Question

Suppose a solution is prepared by dissolving 15.0g NaOH in 0.150 L of 0.250 M nitric acid. What is the final concentration of OH- ions in the solution after the reaction has gone to completion. Assume that there is no volume change when adding the grams of NaOH.

Answer 1

The reaction is:
NaOH (aq) + HNO3 (aq) ? NaNO3 (aq) + H2O
The molecular mass of NaOH is 40 g/mole so:
(15 g) / (40 g/mol) = 0.375 moles of NaOH
are dissolved. Since the volume of the solution is 0.150 L (150 mL) then the initial and final concentration of Na+ is:
(0.375 moles) / (0.150 L) = 2.50 mol/L (M)
because Na+ is a "spectator ion" of the reaction.
The initial number of moles of nitric acid is:
(0.150 L) (0.250 M) = 0.0375 moles.
Since there is a 1:1 stoichiometry of all reactants and products in the reaction, then OH- is present in excess, and all the nitric acid will react.

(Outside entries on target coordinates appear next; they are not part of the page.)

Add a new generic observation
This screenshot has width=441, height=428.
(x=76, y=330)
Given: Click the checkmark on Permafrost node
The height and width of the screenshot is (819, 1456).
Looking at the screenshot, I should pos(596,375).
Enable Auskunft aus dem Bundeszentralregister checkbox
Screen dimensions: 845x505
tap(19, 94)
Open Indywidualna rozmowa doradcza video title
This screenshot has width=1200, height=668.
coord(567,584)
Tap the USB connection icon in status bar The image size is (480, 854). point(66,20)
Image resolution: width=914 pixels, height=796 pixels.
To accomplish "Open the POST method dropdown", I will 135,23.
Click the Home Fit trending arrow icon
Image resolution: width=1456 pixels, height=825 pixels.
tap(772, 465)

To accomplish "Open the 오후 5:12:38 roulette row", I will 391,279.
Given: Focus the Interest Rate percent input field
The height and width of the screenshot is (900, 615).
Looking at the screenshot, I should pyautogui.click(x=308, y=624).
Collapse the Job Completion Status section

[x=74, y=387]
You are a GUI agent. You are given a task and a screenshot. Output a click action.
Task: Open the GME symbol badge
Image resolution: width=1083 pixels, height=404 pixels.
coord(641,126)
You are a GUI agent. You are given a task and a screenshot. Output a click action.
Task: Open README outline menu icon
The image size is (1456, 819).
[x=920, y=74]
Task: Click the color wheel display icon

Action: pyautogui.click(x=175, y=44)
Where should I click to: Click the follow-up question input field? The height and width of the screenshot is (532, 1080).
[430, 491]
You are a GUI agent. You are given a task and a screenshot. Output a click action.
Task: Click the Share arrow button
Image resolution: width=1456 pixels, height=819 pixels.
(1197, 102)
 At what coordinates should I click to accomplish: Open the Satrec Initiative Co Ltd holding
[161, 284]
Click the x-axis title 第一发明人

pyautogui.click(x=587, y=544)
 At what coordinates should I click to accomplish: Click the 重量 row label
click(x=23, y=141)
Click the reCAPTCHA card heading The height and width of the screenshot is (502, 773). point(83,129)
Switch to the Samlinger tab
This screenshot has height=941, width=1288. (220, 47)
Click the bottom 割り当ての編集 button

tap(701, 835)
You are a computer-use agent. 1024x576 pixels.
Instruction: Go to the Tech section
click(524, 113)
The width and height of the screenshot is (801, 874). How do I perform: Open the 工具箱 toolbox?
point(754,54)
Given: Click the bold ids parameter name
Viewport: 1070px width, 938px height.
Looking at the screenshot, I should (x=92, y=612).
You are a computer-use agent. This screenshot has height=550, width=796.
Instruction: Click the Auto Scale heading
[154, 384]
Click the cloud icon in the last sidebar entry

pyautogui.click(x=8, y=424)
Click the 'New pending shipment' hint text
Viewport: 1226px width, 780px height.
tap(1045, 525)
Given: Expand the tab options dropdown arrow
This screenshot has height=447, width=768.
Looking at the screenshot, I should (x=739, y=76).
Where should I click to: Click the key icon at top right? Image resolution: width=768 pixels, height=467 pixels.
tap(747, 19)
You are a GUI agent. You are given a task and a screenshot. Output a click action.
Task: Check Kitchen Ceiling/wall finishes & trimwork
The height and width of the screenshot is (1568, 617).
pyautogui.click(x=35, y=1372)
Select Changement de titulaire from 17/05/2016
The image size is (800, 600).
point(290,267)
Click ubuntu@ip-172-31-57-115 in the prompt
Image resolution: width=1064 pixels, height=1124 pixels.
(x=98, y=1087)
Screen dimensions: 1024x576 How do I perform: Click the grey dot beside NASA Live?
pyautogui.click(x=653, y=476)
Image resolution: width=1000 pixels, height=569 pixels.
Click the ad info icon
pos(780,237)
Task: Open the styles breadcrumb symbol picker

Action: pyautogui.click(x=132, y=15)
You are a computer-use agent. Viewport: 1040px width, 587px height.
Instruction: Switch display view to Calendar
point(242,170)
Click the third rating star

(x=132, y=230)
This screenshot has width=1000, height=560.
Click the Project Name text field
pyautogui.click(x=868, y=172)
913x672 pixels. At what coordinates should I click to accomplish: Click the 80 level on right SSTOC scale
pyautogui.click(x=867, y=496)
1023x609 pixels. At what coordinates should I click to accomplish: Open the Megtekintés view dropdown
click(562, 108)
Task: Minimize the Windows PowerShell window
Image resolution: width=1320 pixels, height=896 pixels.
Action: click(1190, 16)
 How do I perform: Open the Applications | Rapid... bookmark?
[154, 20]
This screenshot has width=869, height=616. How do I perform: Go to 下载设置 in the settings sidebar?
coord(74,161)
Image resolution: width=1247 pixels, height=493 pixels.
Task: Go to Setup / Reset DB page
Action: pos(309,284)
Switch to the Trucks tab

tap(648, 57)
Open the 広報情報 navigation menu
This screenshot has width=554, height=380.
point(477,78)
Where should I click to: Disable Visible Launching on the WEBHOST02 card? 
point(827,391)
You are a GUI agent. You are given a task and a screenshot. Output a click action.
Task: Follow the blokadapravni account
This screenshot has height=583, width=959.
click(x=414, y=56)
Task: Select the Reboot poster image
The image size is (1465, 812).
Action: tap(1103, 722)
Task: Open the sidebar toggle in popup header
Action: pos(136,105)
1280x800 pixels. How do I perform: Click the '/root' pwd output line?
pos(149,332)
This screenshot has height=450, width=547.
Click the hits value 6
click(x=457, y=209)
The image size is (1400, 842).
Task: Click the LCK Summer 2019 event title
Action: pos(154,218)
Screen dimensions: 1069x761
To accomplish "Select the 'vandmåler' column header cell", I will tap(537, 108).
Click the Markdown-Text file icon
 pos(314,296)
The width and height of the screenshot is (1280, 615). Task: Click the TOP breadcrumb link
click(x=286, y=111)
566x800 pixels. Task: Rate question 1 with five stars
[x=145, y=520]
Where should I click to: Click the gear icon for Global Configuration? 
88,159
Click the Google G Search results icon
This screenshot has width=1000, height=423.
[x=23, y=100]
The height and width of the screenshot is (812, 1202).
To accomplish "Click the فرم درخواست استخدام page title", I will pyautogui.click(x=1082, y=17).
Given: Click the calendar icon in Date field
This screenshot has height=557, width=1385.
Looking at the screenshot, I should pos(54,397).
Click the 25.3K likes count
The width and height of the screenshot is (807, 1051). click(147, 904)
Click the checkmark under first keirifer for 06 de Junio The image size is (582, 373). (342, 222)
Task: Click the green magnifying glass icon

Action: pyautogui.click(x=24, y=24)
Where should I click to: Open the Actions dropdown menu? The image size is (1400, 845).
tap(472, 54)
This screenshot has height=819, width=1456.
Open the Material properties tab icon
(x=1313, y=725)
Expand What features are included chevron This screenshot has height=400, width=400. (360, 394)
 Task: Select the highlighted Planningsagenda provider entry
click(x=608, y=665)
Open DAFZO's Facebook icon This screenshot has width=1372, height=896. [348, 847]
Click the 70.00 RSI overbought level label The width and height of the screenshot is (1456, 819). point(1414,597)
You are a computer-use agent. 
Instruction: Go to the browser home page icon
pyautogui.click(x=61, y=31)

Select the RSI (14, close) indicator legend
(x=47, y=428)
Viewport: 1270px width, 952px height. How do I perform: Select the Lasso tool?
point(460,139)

Therefore the final concentration of nitrate ion will equal the initial concentration of nitric acid; NO3- = 0.250 M.
Finally, there will be 0.375 moles - 0.0375 moles = 0.3375 moles of OH- left over from the reaction, also because of the 1:1 stoichiometry of the reagents. The final concentration of OH- is then:
(0.3375 moles) / (0.150 L) = 2.25 M OH-.
The resultant solution is basic (alkaline).